March 30, 1990

Dollar strength continued to support financial markets this week, and has helped halt the rise in mortgage rates.

In its last revision, the 4th Quarter 1989 GNP came in at 1.1% growth, much weaker than a year ago. New Home Sales gained a paltry 3.1% in February, and higher mortgage rates are clearly doing damage to overextended markets.

There is more to the RTC story than a porky target for editorial barbs: home buyers need to understand the personal impact of bungled re­regulation. If buying a house seems a bit more demanding on the fiance side than it used to be, considerŠ.

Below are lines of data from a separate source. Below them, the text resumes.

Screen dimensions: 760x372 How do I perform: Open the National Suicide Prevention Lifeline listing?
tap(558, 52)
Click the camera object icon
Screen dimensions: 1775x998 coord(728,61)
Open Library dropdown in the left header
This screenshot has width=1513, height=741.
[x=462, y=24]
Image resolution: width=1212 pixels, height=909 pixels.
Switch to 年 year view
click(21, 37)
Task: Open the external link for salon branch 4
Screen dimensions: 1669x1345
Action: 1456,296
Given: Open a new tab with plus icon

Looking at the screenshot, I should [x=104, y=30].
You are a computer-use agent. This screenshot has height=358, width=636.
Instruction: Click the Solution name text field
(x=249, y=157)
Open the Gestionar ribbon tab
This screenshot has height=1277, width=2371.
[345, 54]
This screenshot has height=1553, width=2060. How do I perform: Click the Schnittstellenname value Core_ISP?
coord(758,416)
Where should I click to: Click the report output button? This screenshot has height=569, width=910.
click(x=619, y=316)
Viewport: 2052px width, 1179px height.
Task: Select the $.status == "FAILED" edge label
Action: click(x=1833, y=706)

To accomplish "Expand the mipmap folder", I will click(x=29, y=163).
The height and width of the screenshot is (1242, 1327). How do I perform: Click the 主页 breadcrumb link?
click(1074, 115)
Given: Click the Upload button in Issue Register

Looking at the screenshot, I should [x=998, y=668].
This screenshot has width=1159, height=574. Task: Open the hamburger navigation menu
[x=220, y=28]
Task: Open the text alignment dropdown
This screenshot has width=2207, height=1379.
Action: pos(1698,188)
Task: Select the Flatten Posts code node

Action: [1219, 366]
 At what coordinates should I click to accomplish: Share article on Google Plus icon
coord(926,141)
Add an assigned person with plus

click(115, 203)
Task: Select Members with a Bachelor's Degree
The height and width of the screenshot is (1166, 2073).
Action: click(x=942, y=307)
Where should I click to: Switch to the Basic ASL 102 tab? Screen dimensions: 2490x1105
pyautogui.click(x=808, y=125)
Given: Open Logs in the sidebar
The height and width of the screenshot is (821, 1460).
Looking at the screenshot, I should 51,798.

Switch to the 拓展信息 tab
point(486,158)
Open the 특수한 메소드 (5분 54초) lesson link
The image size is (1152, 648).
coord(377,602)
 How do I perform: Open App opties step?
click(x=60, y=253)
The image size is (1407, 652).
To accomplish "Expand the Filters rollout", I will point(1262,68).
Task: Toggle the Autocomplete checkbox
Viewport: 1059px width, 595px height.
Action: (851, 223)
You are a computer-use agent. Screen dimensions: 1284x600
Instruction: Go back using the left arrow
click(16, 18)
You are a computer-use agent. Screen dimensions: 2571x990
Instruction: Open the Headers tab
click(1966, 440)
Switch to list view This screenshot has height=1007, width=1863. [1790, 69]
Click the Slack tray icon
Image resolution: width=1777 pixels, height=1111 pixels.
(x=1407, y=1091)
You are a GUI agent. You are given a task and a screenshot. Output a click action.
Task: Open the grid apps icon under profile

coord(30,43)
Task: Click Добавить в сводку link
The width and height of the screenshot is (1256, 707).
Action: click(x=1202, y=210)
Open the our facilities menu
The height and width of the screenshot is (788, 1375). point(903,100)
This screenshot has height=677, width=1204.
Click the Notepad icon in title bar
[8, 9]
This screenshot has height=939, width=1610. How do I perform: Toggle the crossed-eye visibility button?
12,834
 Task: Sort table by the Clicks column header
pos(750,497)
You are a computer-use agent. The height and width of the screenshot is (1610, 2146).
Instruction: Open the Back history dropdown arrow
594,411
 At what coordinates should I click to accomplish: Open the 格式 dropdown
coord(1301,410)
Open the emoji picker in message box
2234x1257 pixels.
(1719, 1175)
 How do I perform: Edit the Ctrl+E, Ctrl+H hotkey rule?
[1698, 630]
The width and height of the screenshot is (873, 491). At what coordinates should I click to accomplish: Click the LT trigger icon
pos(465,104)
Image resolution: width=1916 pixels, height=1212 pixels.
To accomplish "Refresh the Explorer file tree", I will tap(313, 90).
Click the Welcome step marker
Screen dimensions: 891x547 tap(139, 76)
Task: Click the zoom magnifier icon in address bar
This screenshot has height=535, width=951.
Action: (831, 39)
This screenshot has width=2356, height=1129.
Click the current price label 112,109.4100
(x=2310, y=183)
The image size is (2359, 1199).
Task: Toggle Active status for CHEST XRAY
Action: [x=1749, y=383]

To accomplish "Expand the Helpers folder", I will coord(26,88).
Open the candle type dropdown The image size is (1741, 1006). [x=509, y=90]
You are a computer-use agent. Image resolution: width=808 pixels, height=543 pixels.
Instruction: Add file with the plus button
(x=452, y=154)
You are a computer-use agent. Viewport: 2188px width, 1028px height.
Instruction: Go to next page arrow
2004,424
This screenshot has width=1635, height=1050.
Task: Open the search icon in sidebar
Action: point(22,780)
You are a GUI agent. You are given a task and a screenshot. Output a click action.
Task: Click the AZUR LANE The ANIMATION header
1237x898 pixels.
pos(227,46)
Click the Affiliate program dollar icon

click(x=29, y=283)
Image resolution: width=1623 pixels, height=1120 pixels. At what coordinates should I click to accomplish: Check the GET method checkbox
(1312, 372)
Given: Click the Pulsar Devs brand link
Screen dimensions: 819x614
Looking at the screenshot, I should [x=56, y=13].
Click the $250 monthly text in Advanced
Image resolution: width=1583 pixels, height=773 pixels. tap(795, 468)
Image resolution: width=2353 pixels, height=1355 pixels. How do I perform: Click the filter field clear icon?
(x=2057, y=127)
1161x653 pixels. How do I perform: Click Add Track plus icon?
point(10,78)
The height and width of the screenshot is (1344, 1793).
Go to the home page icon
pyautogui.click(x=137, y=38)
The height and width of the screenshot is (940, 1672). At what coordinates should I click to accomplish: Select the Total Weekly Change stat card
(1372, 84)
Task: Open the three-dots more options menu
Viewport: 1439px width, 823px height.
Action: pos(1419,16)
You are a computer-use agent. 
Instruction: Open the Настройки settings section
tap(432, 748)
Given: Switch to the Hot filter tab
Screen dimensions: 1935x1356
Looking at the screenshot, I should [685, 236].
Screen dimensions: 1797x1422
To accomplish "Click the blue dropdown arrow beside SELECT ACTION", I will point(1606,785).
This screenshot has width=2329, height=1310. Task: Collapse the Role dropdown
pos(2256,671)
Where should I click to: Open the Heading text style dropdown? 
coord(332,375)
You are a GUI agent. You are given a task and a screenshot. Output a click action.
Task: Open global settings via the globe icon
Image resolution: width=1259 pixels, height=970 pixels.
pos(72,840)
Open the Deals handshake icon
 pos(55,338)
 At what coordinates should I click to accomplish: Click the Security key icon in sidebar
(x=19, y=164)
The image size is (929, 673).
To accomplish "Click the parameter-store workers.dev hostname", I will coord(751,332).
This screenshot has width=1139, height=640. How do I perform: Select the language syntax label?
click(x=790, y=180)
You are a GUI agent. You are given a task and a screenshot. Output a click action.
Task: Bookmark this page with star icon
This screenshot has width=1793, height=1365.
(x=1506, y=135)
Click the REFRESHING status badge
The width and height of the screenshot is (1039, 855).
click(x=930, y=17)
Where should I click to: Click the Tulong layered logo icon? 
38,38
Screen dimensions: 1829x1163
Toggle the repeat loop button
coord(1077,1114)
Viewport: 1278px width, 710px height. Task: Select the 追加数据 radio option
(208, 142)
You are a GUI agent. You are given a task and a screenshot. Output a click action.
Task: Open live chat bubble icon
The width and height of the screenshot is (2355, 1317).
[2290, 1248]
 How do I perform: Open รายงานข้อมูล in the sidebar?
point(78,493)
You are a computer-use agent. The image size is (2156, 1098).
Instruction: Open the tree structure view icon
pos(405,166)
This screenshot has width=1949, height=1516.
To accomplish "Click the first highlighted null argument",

The RTC and its demented cousin, the Office of Thrift Supervision (OTS), sit astride one trillion dollars worth of paralyzed mortgage lending power.

One third has been "sold" to entrepreneurs or other institutions. The buyers are under threat from Congress that the sale deals were too sweet and Congress is considering changing the terms. Fear on the part of the buyers is justified, as Congress has changed the capital rules for most S&L sales in the 1979­87 era. This segement of the industry is mothballed until Congress makes up its mind.

Another third is already in (or on the way to) RTC's buttery fingers. While in limbo, these outfits make no loans, buy no loans, and gradually lose the people who know how to make loans. Naturally, RTC is astonished that the market value of S&Ls declines while in the RTC freezer.

The "surviving" third is trying to find a way to meet new, tough guy capital standards. Let's say it's easier to find the Red October than new capital.

Meanwhile, nearly all residential mortgage money must come from securitized mortgages. Wall Street is doing its part pretty well: there is enough money, and rates are fair. But without S&L competition, Fannie, Freddie, and FHA introduce a new underwriting torture device every day.

The Bush nominee to head OTS, Timothy Ryan, is a capable Washington lawyer with not one day's experience in real estate finance. Congress will bounce the nomination by mid­April, and then we will spend months trying to find a new volunteer.

About then, the courts will inform Congress that no, it can't either retroactively abridge contracts created by Federal regulators. Maybe hundreds of seized S&Ls will then have to be unseized.

Maybe it's not so bad. Just think what Washington would be doing if it weren't busy rescuing S&Ls.